The intrinsic muscles of the tongue have, by definition, both their origin and their insertion in the tongue itself. As you can see in Figure 28-7, A, intrinsic muscles have their fibers oriented in all directions, thus providing a basis for extreme maneuverability. Changes in the size and shape of the tongue caused by intrinsic muscle contraction assist in placement of food material between the teeth during mastication (chewing). Such movements are also necessary for forming speech syllables properly.
Extrinsic tongue muscles are those that insert into the tongue but have their origin on some other structure, such as the hyoid bone or one of the bones of the skull. Examples of extrinsic tongue muscles are the genioglossus, which protrudes the tongue, and the hyoglossus, which depresses it (see Figure 28-7, B). Contraction of the extrinsic muscles is important during deglutition, or swallowing, and speech.
The salivary glands are typical of the accessory glands associated with the digestive system. They are located outside the alimentary canal and convey their exocrine secretions by way of ducts from the glands into the lumen of the tract (Figure 28-8, A). The mucous and serous cells seen in the compound tubuloalveolar gland pictured in Figure 28-8, B, together secrete a mixture of fluids that are then modified by the duct cells on their way out of the salivary gland. The functions of saliva in the digestive process are discussed in Chapter 29.
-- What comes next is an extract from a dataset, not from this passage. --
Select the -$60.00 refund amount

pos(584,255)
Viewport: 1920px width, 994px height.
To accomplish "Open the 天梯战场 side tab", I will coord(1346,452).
Three pairs of major salivary glands (see Figure 28-8)—the parotid, submandibular, and sublingual glands—secrete a major amount (about 1 liter) of the saliva produced each day. The minor salivary glands (buccal glands) that occur in the mucosa lining the cheeks and mouth contribute less than 5% of the total salivary volume. Buccal gland secretion is important, however, to the hygiene and comfort of the mouth tissues.
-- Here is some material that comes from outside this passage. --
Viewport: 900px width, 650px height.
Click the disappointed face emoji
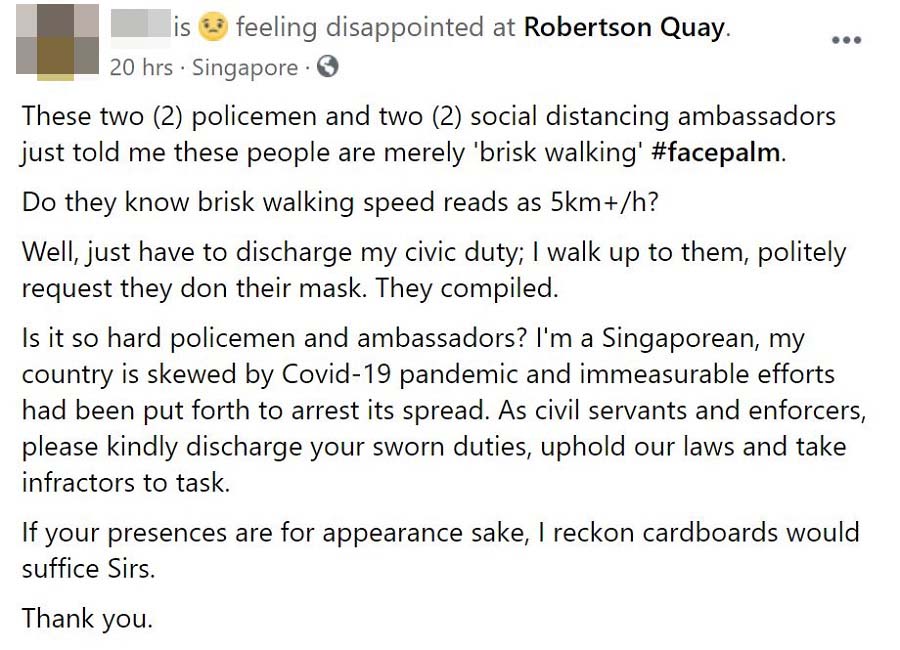point(213,28)
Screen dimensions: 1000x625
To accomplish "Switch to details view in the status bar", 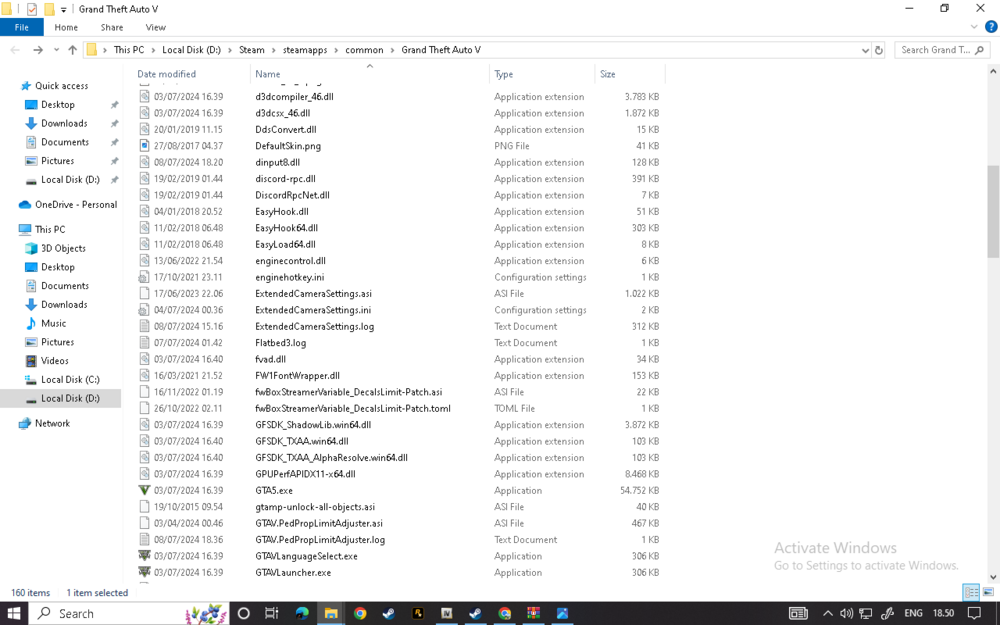I will (x=969, y=591).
The pyramidal parotids are the largest of the paired salivary glands (see Figure 28-8, A). They are located between the skin and underlying masseter muscle in front of and below the external ear. The parotids produce a watery, or serous, type of saliva containing enzymes but not mucus. The parotid (Stensen) ducts are about 5 cm (2 inches) long. They penetrate the buccinator muscle on each side and open into the mouth through the parotid papilla opposite the upper second molars. Inflammation of the parotids is called mumps or parotitis and is caused by paramyxovirus (see Mechanisms of Disease, p. 888).
Submandibular glands (see Figure 28-8, A) are called mixed or compound glands because they contain both serous (enzyme) and mucus-producing elements (see Figure 28-8, B and C). These glands are located just below the mandibular angle. You can feel the gland by placing your index finger on the posterior part of the floor of the mouth and your thumb medial to and just in front of the angle of the mandible. The gland is irregular in form and about the size of a walnut. The ducts of the submandibular glands (Wharton ducts) open into the mouth on either side of the lingual frenulum.
Sublingual glands are the smallest of the main salivary glands (see Figure 28-8, A). They lie in front of the submandibular glands, under the mucous membrane covering the floor of the mouth. Each sublingual gland is drained by 8 to 20 ducts (ducts of Rivinus) that open into the floor of the mouth. Unlike the other salivary glands, the sublingual glands produce only a mucous type of saliva.
The teeth are the organs of mastication, or chewing. They are designed to cut, tear, and grind ingested food so that it can be mixed with saliva and swallowed. During the process of mastication, food is ground into small bits. This increases the surface area that can be acted on by the digestive enzymes.